+++ Stored data
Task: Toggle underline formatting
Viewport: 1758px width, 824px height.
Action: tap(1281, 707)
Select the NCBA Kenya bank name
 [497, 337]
++++++
+++ Stored data
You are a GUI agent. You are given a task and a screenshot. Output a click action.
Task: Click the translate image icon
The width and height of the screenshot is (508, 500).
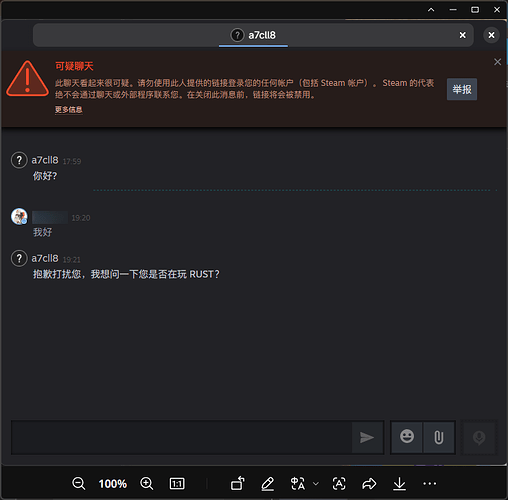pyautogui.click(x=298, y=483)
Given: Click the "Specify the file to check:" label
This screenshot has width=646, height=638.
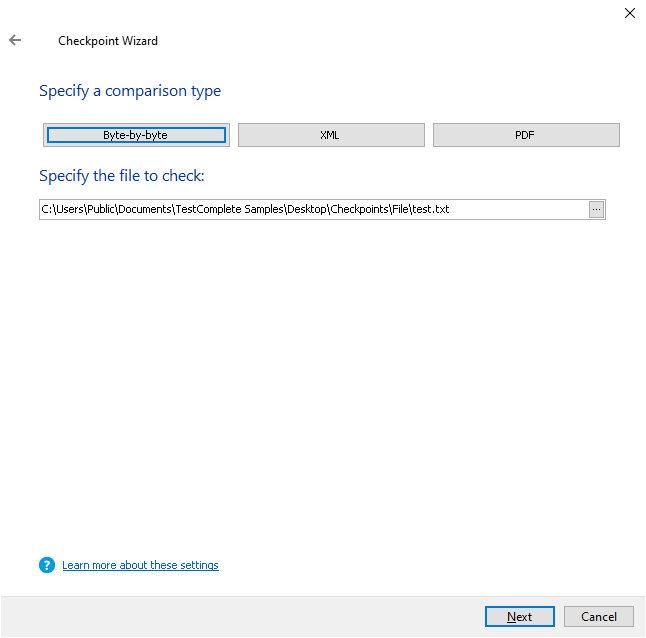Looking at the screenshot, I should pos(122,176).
++++++
» Task statement
In the listing above, find the line with "You are a GUI" and the line with "Given: Click the". Copy exactly those two and every line between, without the pictures.

» Output
You are a GUI agent. You are given a task and a screenshot. Output a click action.
Task: Click the translate image icon
The width and height of the screenshot is (508, 500).
pyautogui.click(x=298, y=483)
Given: Click the "Specify the file to check:" label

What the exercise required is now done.